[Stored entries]
--*--

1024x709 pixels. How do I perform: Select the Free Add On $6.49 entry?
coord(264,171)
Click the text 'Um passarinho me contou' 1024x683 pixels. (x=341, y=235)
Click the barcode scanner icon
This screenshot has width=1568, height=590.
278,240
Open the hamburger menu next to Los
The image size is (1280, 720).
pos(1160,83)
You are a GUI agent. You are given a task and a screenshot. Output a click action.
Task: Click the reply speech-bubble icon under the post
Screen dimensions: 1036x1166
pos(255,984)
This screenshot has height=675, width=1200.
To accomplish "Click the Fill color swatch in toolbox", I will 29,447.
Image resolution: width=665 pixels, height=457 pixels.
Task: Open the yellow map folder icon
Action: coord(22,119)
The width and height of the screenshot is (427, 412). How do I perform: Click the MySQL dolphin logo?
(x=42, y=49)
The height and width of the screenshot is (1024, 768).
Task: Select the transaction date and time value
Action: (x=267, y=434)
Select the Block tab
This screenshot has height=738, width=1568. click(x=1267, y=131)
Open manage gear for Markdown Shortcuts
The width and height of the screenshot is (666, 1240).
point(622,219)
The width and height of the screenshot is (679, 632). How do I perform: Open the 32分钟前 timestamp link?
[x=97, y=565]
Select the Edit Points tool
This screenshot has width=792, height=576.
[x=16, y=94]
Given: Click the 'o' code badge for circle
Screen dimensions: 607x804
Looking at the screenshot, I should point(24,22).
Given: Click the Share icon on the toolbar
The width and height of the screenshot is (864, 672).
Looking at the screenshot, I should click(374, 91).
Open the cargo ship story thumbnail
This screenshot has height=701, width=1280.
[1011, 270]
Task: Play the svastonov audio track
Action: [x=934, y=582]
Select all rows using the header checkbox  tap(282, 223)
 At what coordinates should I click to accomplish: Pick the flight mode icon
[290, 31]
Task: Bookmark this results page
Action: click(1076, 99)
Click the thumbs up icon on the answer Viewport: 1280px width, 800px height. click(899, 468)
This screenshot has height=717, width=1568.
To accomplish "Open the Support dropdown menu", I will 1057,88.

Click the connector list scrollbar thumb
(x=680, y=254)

--*--

What you are asked to do →
Copy every line of the records above word for word, keeping each one unchanged.

Task answer →
1024x709 pixels. How do I perform: Select the Free Add On $6.49 entry?
coord(264,171)
Click the text 'Um passarinho me contou' 1024x683 pixels. (x=341, y=235)
Click the barcode scanner icon
This screenshot has width=1568, height=590.
278,240
Open the hamburger menu next to Los
The image size is (1280, 720).
pos(1160,83)
You are a GUI agent. You are given a task and a screenshot. Output a click action.
Task: Click the reply speech-bubble icon under the post
Screen dimensions: 1036x1166
pos(255,984)
This screenshot has height=675, width=1200.
To accomplish "Click the Fill color swatch in toolbox", I will 29,447.
Image resolution: width=665 pixels, height=457 pixels.
Task: Open the yellow map folder icon
Action: coord(22,119)
The width and height of the screenshot is (427, 412). How do I perform: Click the MySQL dolphin logo?
(x=42, y=49)
The height and width of the screenshot is (1024, 768).
Task: Select the transaction date and time value
Action: (x=267, y=434)
Select the Block tab
This screenshot has height=738, width=1568. click(x=1267, y=131)
Open manage gear for Markdown Shortcuts
The width and height of the screenshot is (666, 1240).
point(622,219)
The width and height of the screenshot is (679, 632). How do I perform: Open the 32分钟前 timestamp link?
[x=97, y=565]
Select the Edit Points tool
This screenshot has width=792, height=576.
[x=16, y=94]
Given: Click the 'o' code badge for circle
Screen dimensions: 607x804
Looking at the screenshot, I should point(24,22).
Given: Click the Share icon on the toolbar
The width and height of the screenshot is (864, 672).
Looking at the screenshot, I should click(374, 91).
Open the cargo ship story thumbnail
This screenshot has height=701, width=1280.
[1011, 270]
Task: Play the svastonov audio track
Action: [x=934, y=582]
Select all rows using the header checkbox  tap(282, 223)
 At what coordinates should I click to accomplish: Pick the flight mode icon
[290, 31]
Task: Bookmark this results page
Action: click(1076, 99)
Click the thumbs up icon on the answer Viewport: 1280px width, 800px height. click(899, 468)
This screenshot has height=717, width=1568.
To accomplish "Open the Support dropdown menu", I will 1057,88.

Click the connector list scrollbar thumb
(x=680, y=254)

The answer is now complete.